Le président de la République s’occupe de choses dont il ne devrait moins s’occuper, la Syrie par exemple, tandis que pour mettre fin aux injustices notables du système fiscal français et à une fraude géante dont le montant est supérieur à la recette même de l’impôt sur le revenu, il continue de bricoler avec sa boîte à outils…


C'est  en grande partie l'ampleur des changements dans le domaine fiscal qui conditionne la possibilité de rétablir une certaine justice sociale, sortir de la contrainte de la dette ou dégager des marges de manœuvres budgétaires permettant au gouvernement d'agir.

Et en matière fiscale, il convient d’abord de tordre le cou aux fausses vérités répandues sur une fiscalité directe qui aurait un caractère excessif, voire confiscatoire.

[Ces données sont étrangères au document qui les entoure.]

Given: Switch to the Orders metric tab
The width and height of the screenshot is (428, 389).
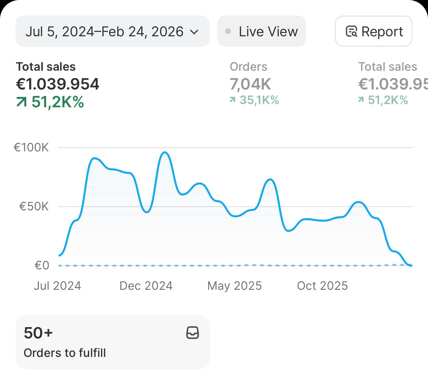Looking at the screenshot, I should point(248,67).
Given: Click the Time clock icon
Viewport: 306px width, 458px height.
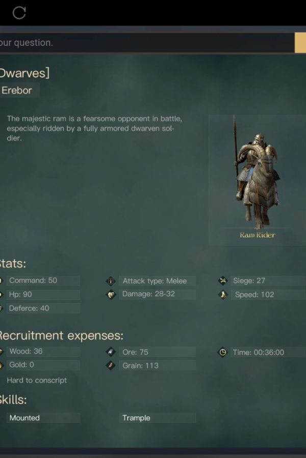Looking at the screenshot, I should 223,352.
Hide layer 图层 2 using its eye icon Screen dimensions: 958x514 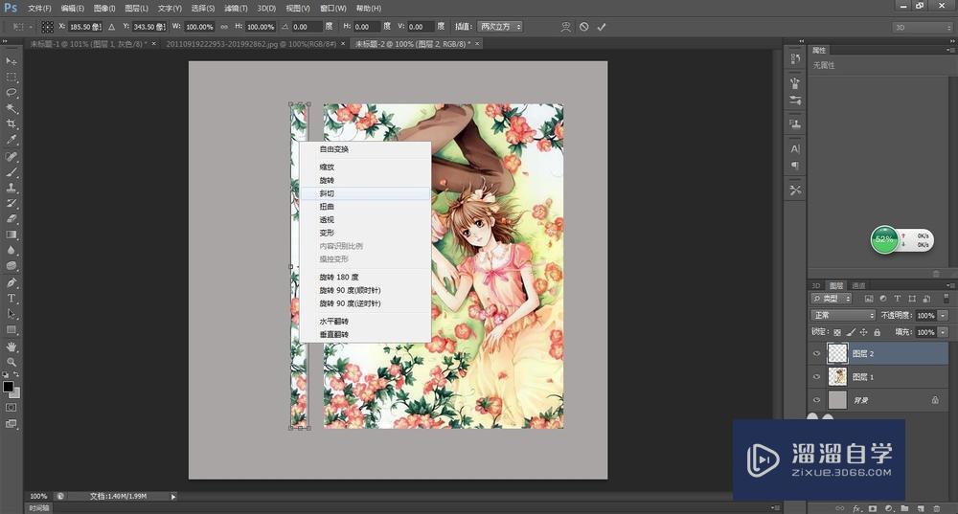816,353
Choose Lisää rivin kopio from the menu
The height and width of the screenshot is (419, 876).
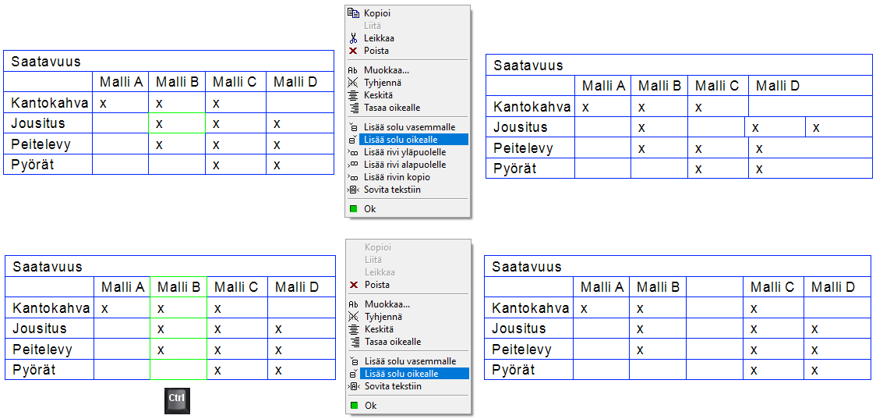397,177
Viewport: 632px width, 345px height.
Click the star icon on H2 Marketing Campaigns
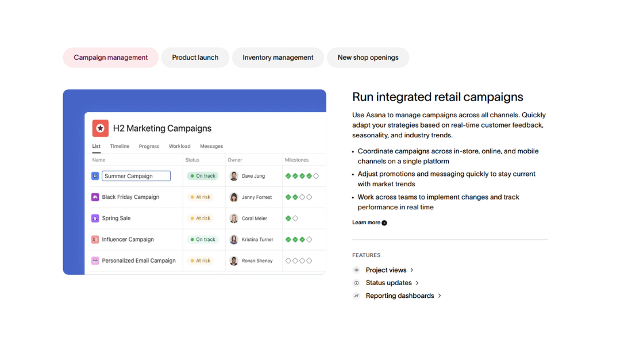point(101,128)
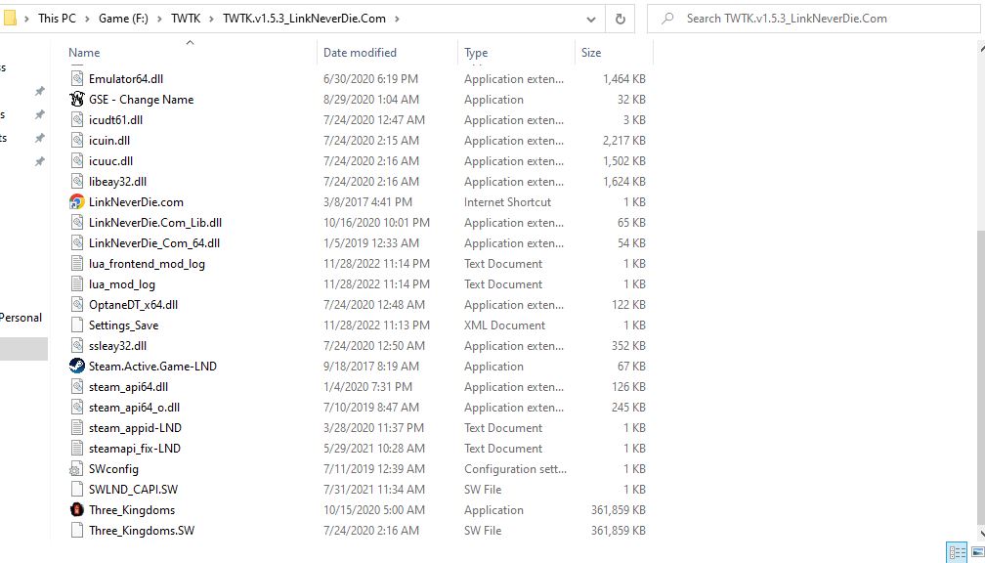Click the Emulator64.dll file icon

click(x=77, y=78)
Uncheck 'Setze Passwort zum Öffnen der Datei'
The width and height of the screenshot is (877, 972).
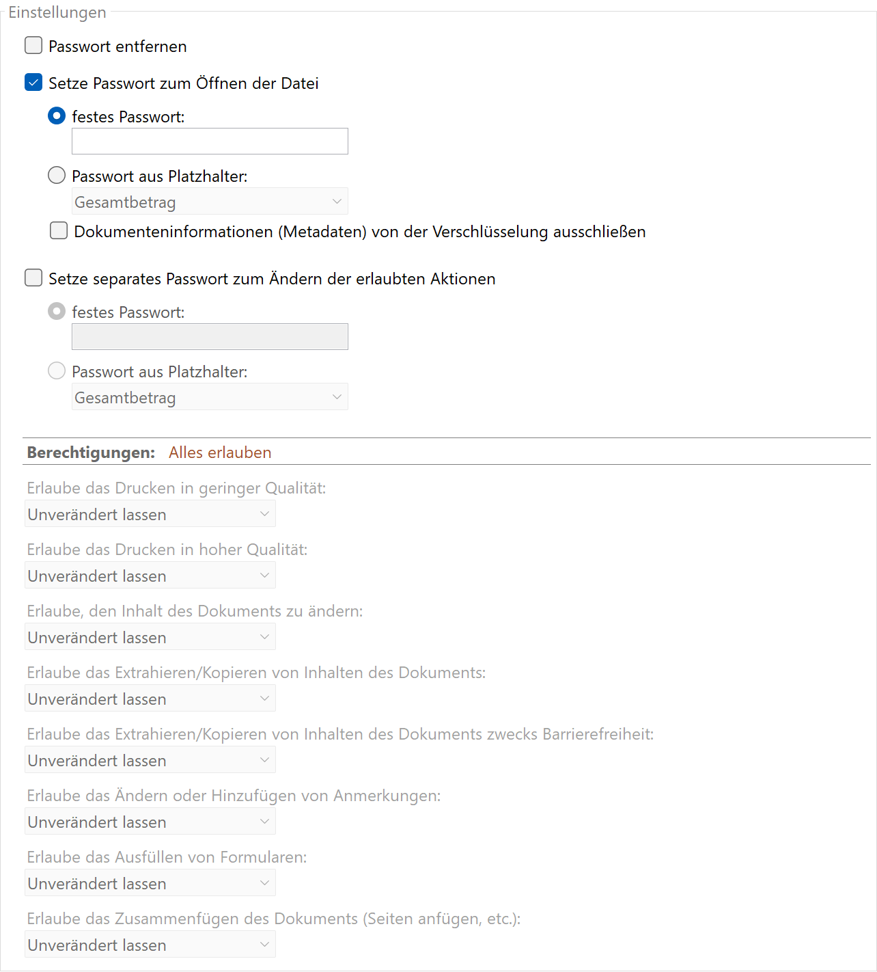tap(33, 83)
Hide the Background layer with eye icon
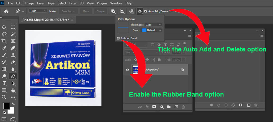Screen dimensions: 273x122 pos(127,70)
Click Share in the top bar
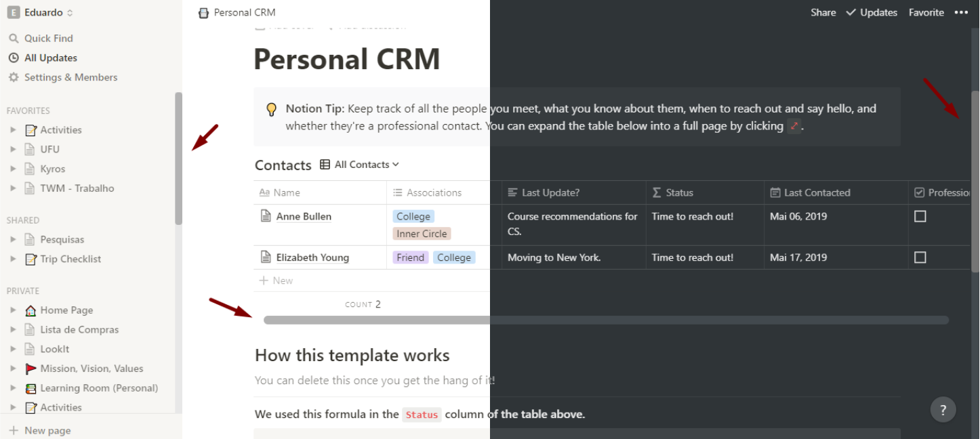980x439 pixels. (823, 12)
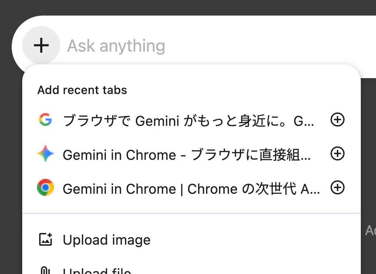Add the Gemini in Chrome tab with its plus circle
Screen dimensions: 376x274
click(337, 154)
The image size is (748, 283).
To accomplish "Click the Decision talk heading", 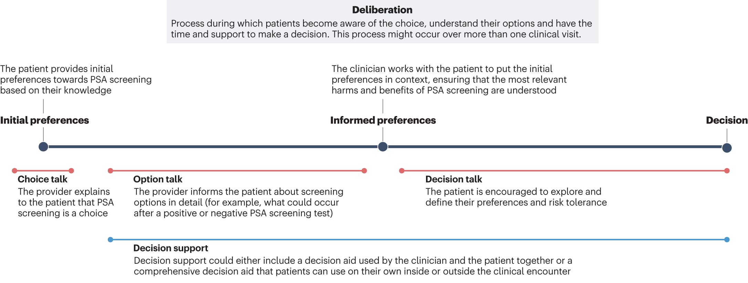I will (454, 179).
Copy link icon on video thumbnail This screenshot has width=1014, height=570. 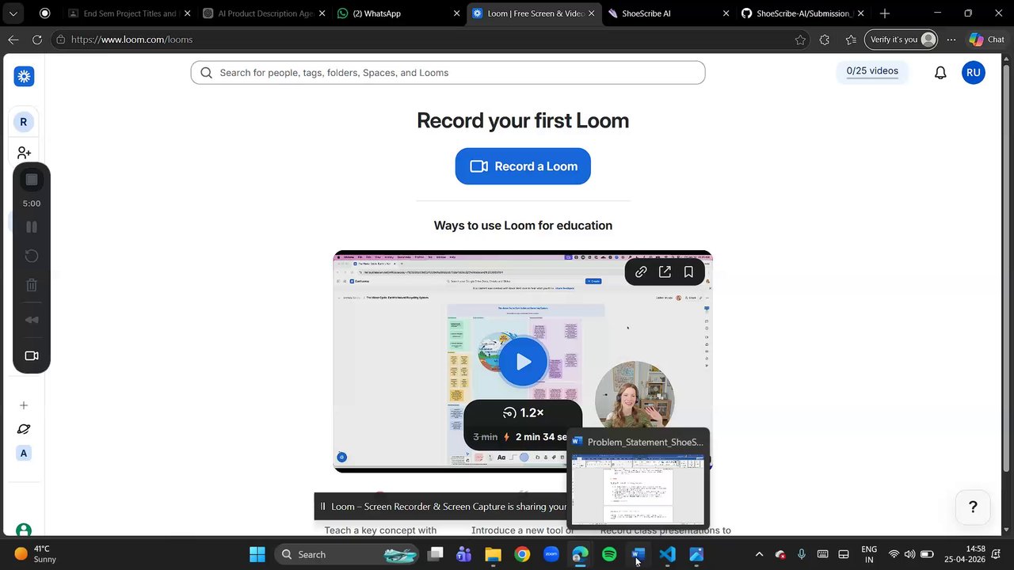click(641, 272)
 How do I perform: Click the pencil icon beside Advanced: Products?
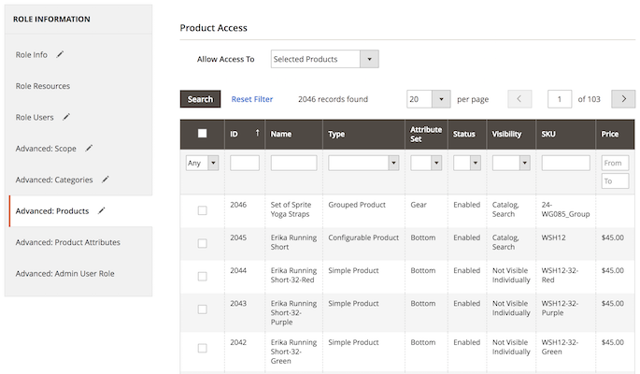[x=101, y=210]
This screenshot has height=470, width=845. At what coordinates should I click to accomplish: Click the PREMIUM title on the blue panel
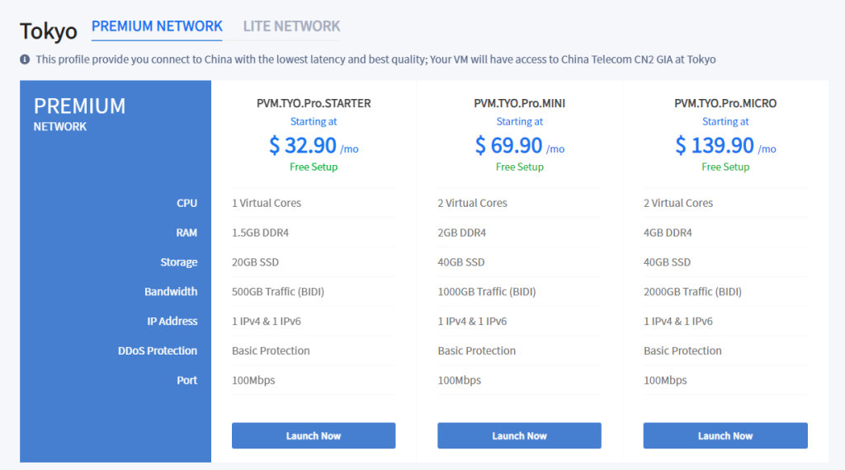click(79, 106)
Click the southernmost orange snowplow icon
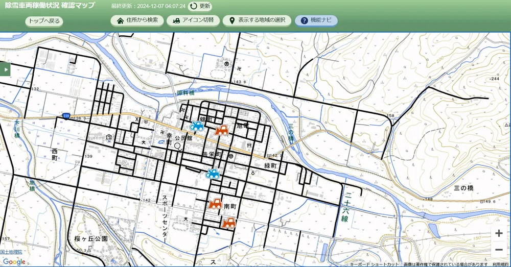The width and height of the screenshot is (511, 267). tap(229, 222)
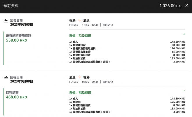Select the 機場建設稅 fee row
Screen dimensions: 192x117
pyautogui.click(x=127, y=45)
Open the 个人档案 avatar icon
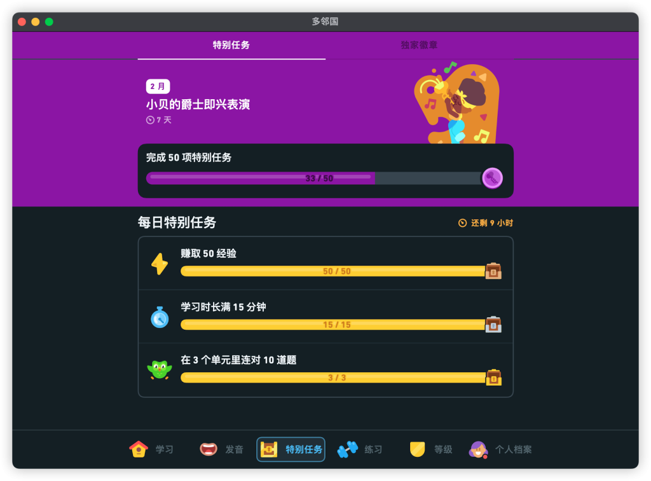651x481 pixels. [478, 449]
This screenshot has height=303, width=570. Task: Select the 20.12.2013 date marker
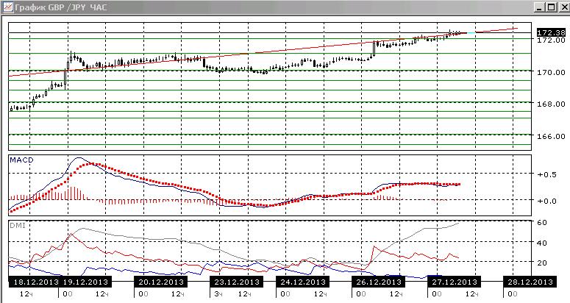(x=161, y=282)
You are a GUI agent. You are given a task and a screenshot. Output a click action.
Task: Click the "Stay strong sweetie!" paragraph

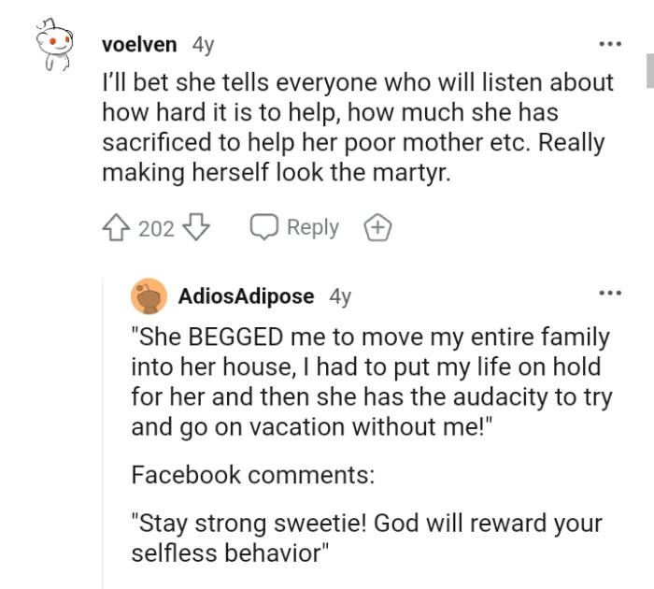click(x=367, y=536)
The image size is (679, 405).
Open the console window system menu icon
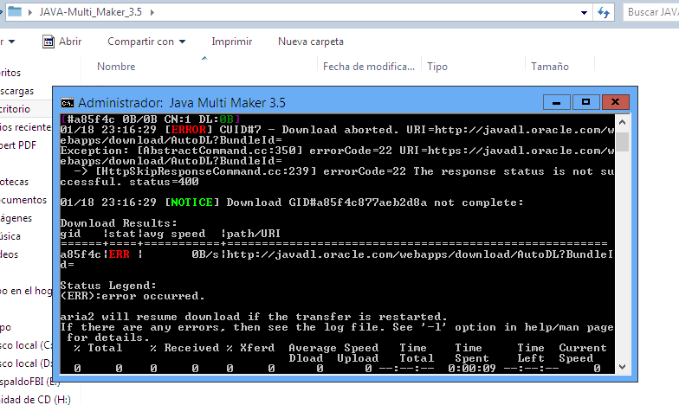pos(67,102)
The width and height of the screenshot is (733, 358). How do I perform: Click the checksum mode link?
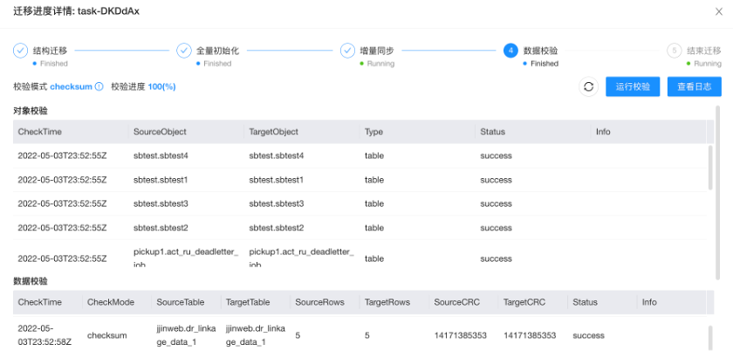point(71,87)
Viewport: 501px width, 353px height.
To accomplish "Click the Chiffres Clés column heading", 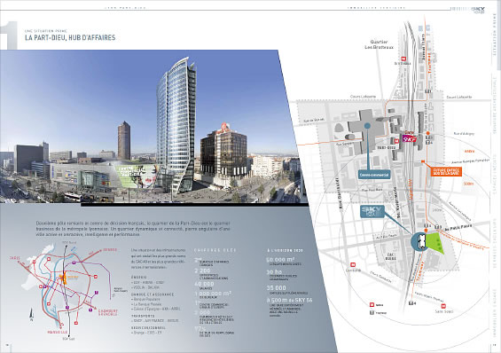I will click(x=215, y=250).
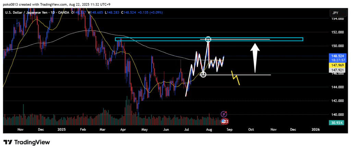The width and height of the screenshot is (351, 151).
Task: Open the US flag economic event marker
Action: (225, 121)
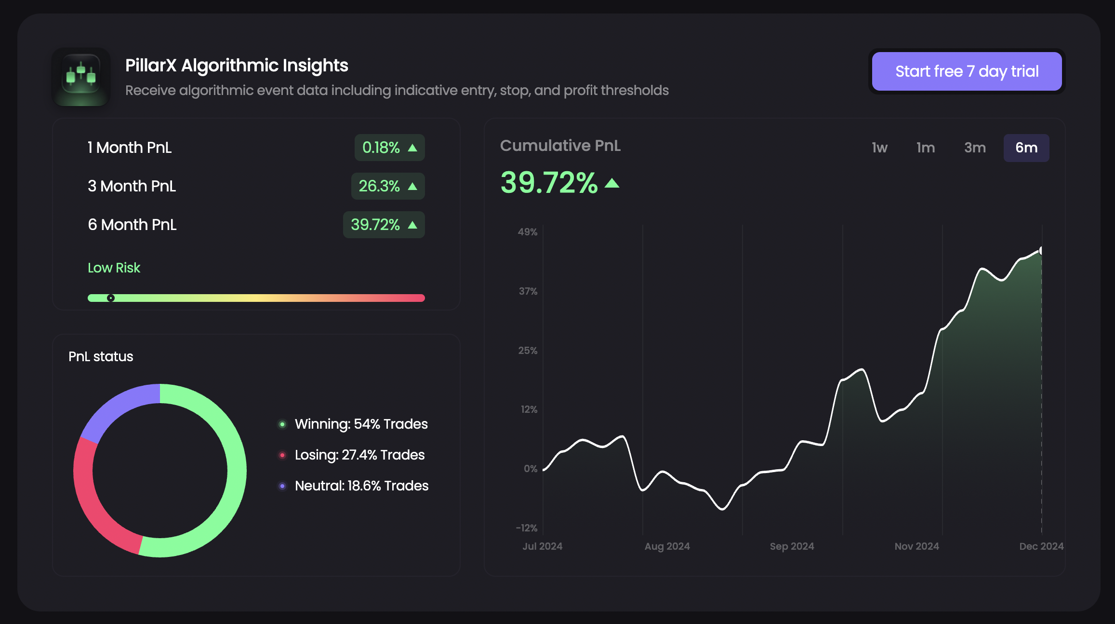Click the 39.72% 6 Month PnL badge

click(384, 224)
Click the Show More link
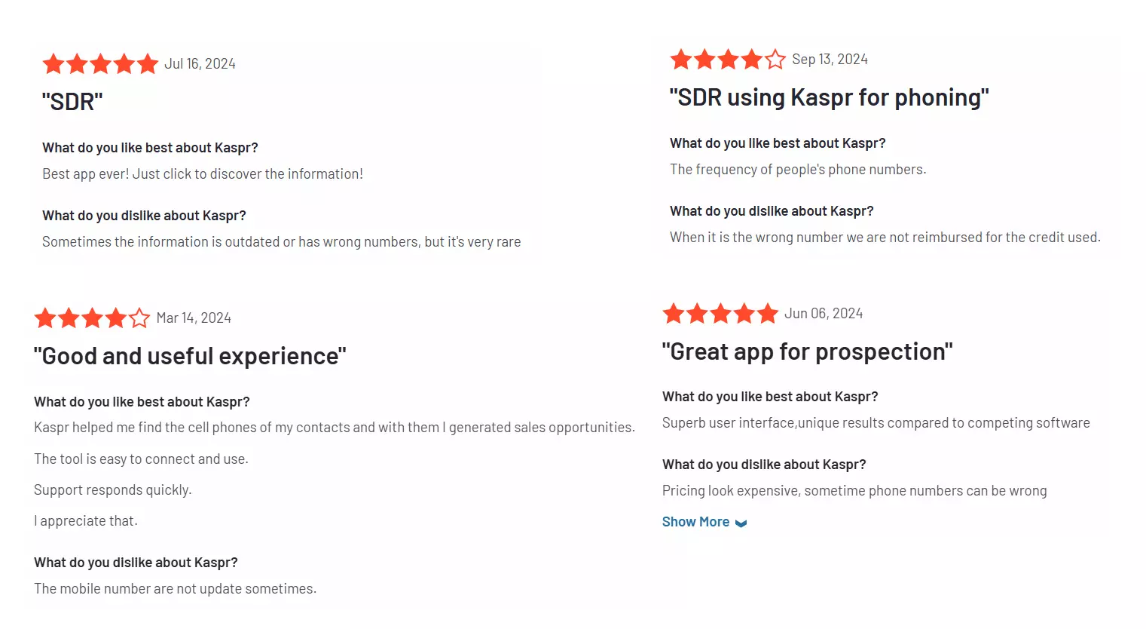Screen dimensions: 1146x629 click(x=695, y=521)
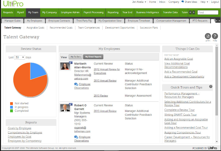Click the print icon
The height and width of the screenshot is (151, 221).
tap(208, 36)
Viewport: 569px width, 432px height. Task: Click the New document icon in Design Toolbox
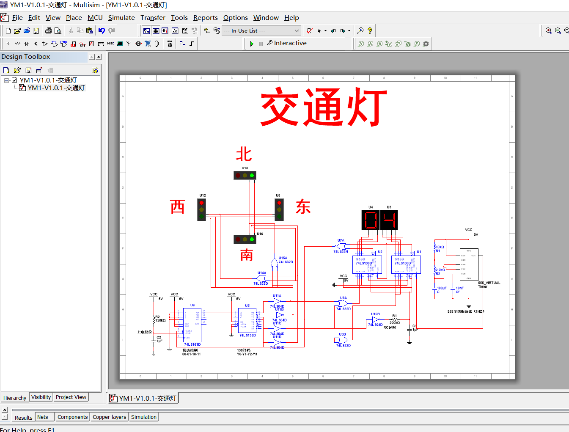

L’impôt sur le revenu n’est en rien confiscatoire quoi qu’en dise l’UMP et tous les tenants de l’argent facile.

C’est surtout la fiscalité indirecte qui est insupportable car elle a atteint des niveaux inégalés : 65% des recettes budgétaires proviennent de taxes diverses, TIPP ou TVA. Cette dernière est un impôt particulièrement injuste, qui frappe tous les consommateurs dès le premier euro dépensé mais c’est bien sûr un impôt particulièrement «rentable» pour les gouvernants !

Au lieu de faire dès la première année une grande réforme fiscale redistributive, François Hollande a laissé perdurer notamment le gel du barème de l'impôt sur le revenu introduit en 2011 par le gouvernement de François Fillon. Ainsi, en 2012, 940.000 contribuables ont déjà basculé dans l'impôt, dont 400.000 sous le seul effet du gel du barème.

Le gouvernement de Jean-Marc Ayrault a reconduit ce gel sur les revenus de 2012 et l’impôt payé en 2013, ce qui représente en fait une hausse déguisée supportée par tous les contribuables (3,4 milliards d'euros de recettes espérées en 2013 !). Il a simplement mis en place un mécanisme complexe qui permet de diminuer à la marge le montant de l'impôt des contribuables les plus modestes.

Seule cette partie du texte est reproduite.